La Noire de…


This morning I watched La Noire de (Black Girl). Directed in either 1965 (according to the DVD box) or 1966 (according to IMDB) by Ousmane Sembene (the “father” of African cinema), La Noire de was his first film. And this was the first time I had seen it in 20 years.

The plot is rather straightforward (warning, I will be discussing the ending of the film, etc.):
A Senegalese woman [Diouana] is eager to find a better life abroad. She takes a job as a governess for a French family, but finds her duties reduced to those of a maid after the family moves from Dakar to the south of France. In her new country, the woman is constantly made aware of her race and mistreated by her employers. Her hope for better times turns to disillusionment and she falls into isolation and despair. The harsh treatment leads her to consider suicide the only way out. (taken from IMDB)

The story is told by jumping around between Diouana’s (Mbissine Thérèse Diop) plight in Antibes, France and flashbacks to her life in Dakar, Senegal before she went to France. This jumping around creates a deeper sense of the psychological complexity underlying the relatively uncomplicated surface.

Frankly, I don’t know very much about African cinema, or African culture(s) for that matter, but I find this story to be both simple and powerful, in particular because of the use of a traditional African mask as a symbol throughout the film. Here’s how I would suggest “reading” the mask within the narrative:

In the plot Diouana was hired by a white French couple to take care of their children. In her enthusiasm she gives them a traditional African mask. The couple take it and remark that it looks like the genuine article (truly African).

They don’t know exactly where to hang it up. The husband (Robert Fontaine) looks at the other masks they have – presumably just tourist items, not the genuine article.


Regardless,, it seems that they do collect masks. Maybe the mask from Diouana is just another for their collection?
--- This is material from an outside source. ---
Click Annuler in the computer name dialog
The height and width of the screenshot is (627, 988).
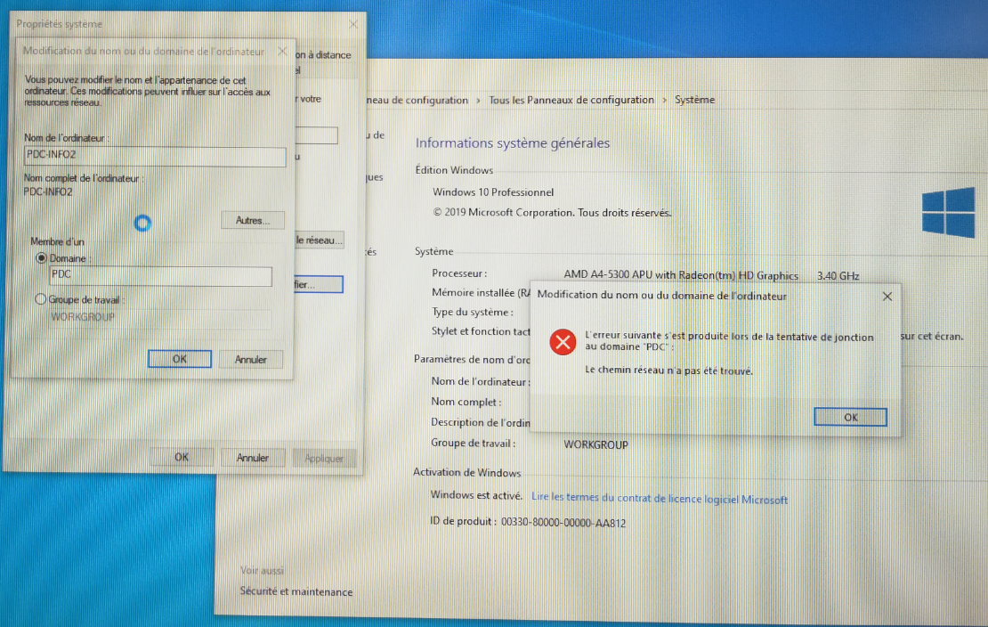click(x=251, y=360)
Finally he sets it down on a shelf and they stare at it.

Then we see a close up of the mask.

Then, interestingly, we cut to a close-up of Diouana’s face framed in roughly the same manner as the close-up of the mask. This edit creates a visual relationship between Diouana and the mask. However, what it means is not exactly clear. Has she given up her mask – metaphorically – and what would that mean? Is she now more vulnerable as a person, in terms of who she is? Or is this a good thing that she has given up her mask?

This image of Diouanais one of the only times we see her with a smile; her face looks relaxed and she seems to have no worries.

Later in the plot, but actually earlier in the film, we see Diouana arrive at the French couple’s apartment in Antibes. When she arrives she notices the mask hanging on the apartment wall.

The story takes a nasty turn as she slowly realizes that she was lied to by the French couple, and it is fair to say that she had false hopes based on her romanticizing of France and its culture. It is also fair to say that the French couple, who now treat her badly, are also merely acting out of their position as colonizers and that they, also, have in turn romanticized Africa.


As her role in France turns from nanny to maid to slave, she grows depressed and eventually commits suicide by slicing her throat in the bathtub.

At this point the husband takes her suitcase and the mask back to Dakar to give it to Diouana’s mother (I could not find her screen credit). He also tries to give her Diouana’s pay that is due. Diouana’s mother refuses to accept the money. The Frenchman walks away followed by the young boy (Ibrahima Boy) who holds the mask over his face. The Frenchman walks quickly as though he is trying to get away from the boy.

After the Frenchman boards the ship to leave Dakar the boy stares at him through the mask…

…and then slowly lowers it to reveal his own (true) face.

Credits roll.
We know that Senegal was colonized by France and then gained its independence from France in 1960 – only 5 or 6 years before this film was made. I am inclined to believe that largely because of the colonizing of much of Africa by European nations that there is a kind of impenetrability to Africa for Westerners. That impenetrability is not so much a difference in cultures as it is a conscious (and maybe unconscious) choice made by many Africans to wear a mask, as it were, before their colonizers; to not show their true self, to not be vulnerable. However, I say this as a person who is white, certainly not African, and has not studied the history of Africa or Senegal – so take my ideas with a grain of salt.

I would say that Diouana gave up her mask and paid the price. Her French “owners” never did understand. The final image seems to be saying symbolically that the maskof Africa (or specifically of Senegal) has driven out the colonizers (specifically the French). In this sense, one might also say that the French came and went, but the true Africa still lives on.

I am sure a whole lot more can be said of the use of the mask, including it’s significance in African culture(s), which I do not know, but that is my quick impression.
A final thought: For the most part “classical colonialism appears to be a thing of the past, yet imperialist ambitions in one form or another live on, whether they be economic imperialism or ideological imperialism. I cannot help but wonder at the masks U.S. diplomats and military must be seeing today in Iraq, Afghanistan, Africa, and elsewhere. And I cannot help but wonder at how many more people are going to lose their lives because of U.S. imperial ambitions.